Nicolas Sarkozy, France's former president. Photographer: Jock Fistick/Bloomberg
Nicolas Sarkozy, France's former president. Photographer: Jock Fistick/Bloomberg

July 2 (Bloomberg) -- Former French President Nicolas Sarkozy said the influence peddling charges against him are aimed at “humiliating” and “defaming” him.

In his first interview since his defeat in the 2012 presidential election, conducted by reporters of TF1 television and Europe 1 radio today, Sarkozy denied any wrongdoing and said the judicial process against him was evidence of the “political instrumentalization” of the French justice system.

“Everything is being done to give a biased image of me,” Sarkozy said. “There has been an effort to humiliate me by detaining me. I am deeply shocked by what has happened.”

The charges followed 15 hours of questioning by a team of anti-corruption magistrates centered on whether some judges were keeping Sarkozy and his lawyer Thierry Herzog informed about the state of play in probes into the former president’s campaign financing. The string of cases Sarkozy has faced since he left office threaten to upend his political ambitions.

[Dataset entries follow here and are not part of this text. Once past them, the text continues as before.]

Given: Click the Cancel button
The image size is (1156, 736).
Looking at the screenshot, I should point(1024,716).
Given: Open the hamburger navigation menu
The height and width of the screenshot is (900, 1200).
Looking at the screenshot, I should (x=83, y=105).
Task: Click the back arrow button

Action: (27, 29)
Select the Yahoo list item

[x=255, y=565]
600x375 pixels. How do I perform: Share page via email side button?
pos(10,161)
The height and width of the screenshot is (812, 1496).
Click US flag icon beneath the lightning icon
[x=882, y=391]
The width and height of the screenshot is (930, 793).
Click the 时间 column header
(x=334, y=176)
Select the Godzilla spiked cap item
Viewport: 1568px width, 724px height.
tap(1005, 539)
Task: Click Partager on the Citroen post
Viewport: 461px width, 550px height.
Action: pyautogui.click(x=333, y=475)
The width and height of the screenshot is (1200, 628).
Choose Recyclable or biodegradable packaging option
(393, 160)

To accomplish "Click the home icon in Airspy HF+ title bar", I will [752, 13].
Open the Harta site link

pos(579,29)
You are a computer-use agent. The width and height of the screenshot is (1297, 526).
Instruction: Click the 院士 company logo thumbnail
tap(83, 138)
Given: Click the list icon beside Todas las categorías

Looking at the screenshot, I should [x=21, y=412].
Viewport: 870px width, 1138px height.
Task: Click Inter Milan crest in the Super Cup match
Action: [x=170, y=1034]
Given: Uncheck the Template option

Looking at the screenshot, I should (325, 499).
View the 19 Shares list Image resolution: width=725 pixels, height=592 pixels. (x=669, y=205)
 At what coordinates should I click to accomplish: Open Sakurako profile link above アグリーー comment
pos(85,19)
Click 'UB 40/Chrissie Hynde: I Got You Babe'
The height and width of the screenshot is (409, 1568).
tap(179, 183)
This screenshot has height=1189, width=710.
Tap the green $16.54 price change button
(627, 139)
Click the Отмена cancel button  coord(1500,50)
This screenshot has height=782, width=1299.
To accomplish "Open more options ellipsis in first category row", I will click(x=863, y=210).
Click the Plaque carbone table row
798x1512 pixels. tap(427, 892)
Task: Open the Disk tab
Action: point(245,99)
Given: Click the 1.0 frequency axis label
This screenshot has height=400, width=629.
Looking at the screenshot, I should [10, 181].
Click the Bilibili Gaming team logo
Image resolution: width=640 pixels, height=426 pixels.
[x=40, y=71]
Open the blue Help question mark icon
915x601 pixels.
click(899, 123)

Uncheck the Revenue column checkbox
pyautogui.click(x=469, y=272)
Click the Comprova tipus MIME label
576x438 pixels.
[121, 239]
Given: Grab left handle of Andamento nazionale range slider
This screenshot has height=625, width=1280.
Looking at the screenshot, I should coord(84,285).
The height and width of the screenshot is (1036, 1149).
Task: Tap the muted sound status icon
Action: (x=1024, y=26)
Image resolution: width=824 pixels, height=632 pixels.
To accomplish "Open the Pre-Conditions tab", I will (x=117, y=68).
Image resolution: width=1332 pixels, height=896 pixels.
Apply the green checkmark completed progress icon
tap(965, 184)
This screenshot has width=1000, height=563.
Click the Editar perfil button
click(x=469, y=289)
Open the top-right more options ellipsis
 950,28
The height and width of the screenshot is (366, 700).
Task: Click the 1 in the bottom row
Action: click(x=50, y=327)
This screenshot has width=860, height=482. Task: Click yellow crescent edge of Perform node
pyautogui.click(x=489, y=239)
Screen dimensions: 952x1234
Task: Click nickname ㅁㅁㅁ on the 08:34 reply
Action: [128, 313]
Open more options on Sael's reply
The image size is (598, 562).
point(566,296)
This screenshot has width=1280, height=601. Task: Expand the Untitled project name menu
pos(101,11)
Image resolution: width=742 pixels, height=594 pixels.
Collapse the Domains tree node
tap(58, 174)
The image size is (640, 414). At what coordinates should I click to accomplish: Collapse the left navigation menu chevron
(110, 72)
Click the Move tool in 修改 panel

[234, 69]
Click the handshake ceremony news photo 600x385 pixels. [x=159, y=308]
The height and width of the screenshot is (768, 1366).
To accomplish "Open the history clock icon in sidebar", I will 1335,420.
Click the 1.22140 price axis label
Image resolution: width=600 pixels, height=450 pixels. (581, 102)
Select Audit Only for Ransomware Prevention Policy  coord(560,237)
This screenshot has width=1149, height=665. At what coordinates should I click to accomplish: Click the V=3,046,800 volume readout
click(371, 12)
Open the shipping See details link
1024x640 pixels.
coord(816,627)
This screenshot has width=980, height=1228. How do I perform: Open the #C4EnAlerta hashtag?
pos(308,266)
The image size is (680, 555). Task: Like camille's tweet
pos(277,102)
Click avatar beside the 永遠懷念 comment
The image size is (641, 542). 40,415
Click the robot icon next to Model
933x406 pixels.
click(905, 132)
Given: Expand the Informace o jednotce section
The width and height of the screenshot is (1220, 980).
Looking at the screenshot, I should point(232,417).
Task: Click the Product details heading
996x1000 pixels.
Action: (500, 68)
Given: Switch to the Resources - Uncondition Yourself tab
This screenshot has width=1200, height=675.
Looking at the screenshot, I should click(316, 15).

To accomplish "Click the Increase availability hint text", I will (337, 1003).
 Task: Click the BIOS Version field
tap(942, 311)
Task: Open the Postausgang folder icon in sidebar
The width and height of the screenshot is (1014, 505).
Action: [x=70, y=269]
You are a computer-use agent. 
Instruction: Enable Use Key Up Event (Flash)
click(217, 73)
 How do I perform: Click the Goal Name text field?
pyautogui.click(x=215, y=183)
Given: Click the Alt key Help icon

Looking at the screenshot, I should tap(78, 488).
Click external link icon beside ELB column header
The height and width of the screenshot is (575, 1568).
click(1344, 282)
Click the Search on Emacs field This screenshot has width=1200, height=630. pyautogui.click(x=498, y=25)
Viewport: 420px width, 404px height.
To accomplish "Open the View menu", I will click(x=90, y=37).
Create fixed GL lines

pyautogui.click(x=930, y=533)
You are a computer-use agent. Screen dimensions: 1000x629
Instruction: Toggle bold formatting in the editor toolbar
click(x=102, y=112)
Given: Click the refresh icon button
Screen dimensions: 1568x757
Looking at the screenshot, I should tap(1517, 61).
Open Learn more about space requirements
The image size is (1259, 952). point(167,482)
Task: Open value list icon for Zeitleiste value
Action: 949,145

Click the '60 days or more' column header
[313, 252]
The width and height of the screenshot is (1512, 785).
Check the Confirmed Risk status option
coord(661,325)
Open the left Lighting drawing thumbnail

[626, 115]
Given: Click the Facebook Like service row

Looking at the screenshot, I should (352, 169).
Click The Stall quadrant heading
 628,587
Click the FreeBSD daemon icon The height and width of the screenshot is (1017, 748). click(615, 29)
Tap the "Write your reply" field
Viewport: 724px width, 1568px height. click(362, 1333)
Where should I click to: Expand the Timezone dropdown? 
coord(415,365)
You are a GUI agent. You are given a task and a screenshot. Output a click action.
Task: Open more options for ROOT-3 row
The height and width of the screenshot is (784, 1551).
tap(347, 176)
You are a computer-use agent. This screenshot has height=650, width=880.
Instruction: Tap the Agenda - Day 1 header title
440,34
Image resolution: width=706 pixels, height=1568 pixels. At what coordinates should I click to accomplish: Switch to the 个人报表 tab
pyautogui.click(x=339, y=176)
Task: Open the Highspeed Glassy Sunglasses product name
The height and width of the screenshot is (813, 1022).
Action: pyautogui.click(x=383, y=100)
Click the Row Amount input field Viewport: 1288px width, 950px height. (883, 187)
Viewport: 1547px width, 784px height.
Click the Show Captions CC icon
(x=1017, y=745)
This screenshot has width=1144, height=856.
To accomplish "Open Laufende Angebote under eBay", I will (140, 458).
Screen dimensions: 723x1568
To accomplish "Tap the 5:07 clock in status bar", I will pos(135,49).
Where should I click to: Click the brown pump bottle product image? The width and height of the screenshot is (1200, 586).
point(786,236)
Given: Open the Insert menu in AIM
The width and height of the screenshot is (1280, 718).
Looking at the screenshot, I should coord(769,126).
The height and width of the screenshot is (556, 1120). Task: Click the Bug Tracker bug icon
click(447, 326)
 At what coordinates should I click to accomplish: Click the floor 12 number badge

“The charges are grotesque,” Sarkozy said. He questioned the impartiality of the judges who interrogated him, noting that they were members of the magistrates’ union that had sent him a letter criticizing his work when he was a president. He called the magistrates’ questioning an act of “revenge.”

Herzog’s lawyer, Paul-Albert Iweins, said earlier today the influence peddling charges won’t hold up.

“There was no active corruption,” Iweins said on Europe 1 radio. “What is corruption? It’s handing an envelope to someone. There’s nothing. You’ll see, in this case, there’s nothing.”

‘Not Political’

Paris judges are working on three cases involving the former president. They’re probing whether his campaign got illegal political funding from Libya’s former leader Muammar Qaddafi; the circumstances surrounding money Sarkozy is alleged to have received from L’Oreal SA heiress Liliane Bettencourt; and his role in former Finance Minister Christine Lagarde’s decision on an arbitration settlement with French businessman Bernard Tapie.

It was the telephone tapping used as part of the Qaddafi probe that led to the influence-peddling investigation.

Sarkozy called the allegation his campaign had been funded by Qaddafi “absurd.”

Prime Minister Manuel Valls said today that the facts are “serious,” although adding that the judicial system is operating independently.

“To enter into this debate is to create the impression that there is a political plot,” Valls said on RMC radio. “The role of the head of government is to remind everyone of the principle of the presumption of innocence and the independence of the justice system.”

Sarkozy, 59, said he’d quit politics following his loss to Francois Hollande in the presidential election of May 2012. The former president has, however, made trips across France since the start of this year, and even had a meeting with German Chancellor Angela Merkel, hinting at his intention to run for office in 2017.

He said today that he will decide his political future by September.